=== Provided entries ===

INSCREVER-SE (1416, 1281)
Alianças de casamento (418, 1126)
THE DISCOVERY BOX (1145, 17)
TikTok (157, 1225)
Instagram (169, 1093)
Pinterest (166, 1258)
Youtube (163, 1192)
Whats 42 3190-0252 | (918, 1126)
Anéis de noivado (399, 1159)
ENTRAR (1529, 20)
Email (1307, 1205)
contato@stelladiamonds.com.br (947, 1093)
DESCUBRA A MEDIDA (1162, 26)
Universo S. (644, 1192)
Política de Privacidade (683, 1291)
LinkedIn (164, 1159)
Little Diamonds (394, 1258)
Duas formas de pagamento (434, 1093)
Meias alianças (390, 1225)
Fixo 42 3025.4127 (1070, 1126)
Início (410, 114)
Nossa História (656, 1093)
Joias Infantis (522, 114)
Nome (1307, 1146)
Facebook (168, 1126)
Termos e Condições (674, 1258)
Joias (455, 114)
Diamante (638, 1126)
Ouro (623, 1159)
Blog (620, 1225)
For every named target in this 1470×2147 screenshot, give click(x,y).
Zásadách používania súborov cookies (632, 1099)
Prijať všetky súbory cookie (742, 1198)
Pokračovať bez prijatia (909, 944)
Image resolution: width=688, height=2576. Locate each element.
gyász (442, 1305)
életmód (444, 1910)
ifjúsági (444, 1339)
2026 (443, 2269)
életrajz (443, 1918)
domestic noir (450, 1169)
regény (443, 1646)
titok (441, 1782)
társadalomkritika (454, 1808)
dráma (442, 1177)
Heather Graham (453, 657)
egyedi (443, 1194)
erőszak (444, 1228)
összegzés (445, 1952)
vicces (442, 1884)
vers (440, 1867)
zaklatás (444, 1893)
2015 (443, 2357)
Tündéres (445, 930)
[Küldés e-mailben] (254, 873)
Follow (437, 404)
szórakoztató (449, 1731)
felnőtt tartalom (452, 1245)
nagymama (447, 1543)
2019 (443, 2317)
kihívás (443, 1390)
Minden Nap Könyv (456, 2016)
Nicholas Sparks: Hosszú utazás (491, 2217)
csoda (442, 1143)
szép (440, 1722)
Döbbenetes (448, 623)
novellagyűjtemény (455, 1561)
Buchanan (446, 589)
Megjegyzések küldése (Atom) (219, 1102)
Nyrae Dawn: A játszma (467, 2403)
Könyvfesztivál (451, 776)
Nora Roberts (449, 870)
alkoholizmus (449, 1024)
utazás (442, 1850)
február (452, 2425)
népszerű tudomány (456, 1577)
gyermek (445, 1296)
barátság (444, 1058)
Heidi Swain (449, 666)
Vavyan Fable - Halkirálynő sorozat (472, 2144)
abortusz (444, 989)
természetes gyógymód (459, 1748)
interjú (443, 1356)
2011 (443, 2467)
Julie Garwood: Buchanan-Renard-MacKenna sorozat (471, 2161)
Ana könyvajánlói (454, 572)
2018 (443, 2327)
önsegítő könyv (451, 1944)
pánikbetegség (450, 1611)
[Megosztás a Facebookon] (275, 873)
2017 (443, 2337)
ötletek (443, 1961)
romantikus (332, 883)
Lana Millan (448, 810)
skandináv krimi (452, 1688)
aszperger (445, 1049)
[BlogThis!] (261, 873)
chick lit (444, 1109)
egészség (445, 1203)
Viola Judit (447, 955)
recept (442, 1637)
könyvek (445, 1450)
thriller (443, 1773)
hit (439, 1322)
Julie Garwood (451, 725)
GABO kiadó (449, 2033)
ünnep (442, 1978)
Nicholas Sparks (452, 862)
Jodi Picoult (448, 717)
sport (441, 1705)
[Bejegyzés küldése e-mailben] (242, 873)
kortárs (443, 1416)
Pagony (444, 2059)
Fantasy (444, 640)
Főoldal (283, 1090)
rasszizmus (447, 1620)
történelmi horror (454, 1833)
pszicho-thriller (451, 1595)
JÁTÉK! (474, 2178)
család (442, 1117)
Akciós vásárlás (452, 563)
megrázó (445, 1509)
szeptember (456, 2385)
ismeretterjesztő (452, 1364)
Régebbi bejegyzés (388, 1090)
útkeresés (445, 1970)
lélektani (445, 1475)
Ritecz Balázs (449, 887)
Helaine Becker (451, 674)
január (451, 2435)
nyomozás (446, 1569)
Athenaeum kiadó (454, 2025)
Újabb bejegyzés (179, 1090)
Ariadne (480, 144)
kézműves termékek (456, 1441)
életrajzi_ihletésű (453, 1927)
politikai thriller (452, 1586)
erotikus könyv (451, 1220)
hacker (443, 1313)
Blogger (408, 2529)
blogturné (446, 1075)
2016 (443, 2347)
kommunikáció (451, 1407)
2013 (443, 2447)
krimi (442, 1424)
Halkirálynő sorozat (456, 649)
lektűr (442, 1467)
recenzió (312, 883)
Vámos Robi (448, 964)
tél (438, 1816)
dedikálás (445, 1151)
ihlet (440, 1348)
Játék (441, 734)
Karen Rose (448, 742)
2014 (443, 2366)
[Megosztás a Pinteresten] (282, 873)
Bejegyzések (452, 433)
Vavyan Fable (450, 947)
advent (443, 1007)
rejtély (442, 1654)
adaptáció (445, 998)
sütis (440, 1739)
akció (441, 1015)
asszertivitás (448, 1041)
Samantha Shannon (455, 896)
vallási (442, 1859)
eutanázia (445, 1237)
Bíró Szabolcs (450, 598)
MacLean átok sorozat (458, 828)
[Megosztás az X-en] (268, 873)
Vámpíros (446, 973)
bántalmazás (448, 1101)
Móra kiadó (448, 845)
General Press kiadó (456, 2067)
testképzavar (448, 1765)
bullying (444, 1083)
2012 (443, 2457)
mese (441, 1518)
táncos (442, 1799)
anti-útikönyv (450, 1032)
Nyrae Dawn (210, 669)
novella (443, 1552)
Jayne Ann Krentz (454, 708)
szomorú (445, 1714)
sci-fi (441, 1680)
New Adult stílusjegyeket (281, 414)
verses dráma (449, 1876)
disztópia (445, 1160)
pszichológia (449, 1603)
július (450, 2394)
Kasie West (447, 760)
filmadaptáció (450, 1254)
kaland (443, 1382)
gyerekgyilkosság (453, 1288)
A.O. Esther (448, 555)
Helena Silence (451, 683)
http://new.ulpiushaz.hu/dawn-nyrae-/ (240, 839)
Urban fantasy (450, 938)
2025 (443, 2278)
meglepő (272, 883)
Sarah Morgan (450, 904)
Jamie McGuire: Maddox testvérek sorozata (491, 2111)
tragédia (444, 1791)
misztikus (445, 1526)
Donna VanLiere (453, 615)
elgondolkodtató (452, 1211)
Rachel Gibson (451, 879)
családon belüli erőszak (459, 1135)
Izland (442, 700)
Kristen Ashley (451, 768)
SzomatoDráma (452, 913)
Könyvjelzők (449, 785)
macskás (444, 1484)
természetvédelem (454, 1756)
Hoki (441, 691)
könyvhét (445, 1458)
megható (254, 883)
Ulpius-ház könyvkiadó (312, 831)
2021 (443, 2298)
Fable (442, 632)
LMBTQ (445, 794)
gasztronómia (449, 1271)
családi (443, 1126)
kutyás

===

Directions for this task: Reproduce exactly the entries above, limited to the lines from the one with "For every named" through the one with "Image resolution: width=688, height=2576.", both included.

Solution to the exercise:
For every named target in this 1470×2147 screenshot, give click(x,y).
Zásadách používania súborov cookies (632, 1099)
Prijať všetky súbory cookie (742, 1198)
Pokračovať bez prijatia (909, 944)
Image resolution: width=688, height=2576. Locate each element.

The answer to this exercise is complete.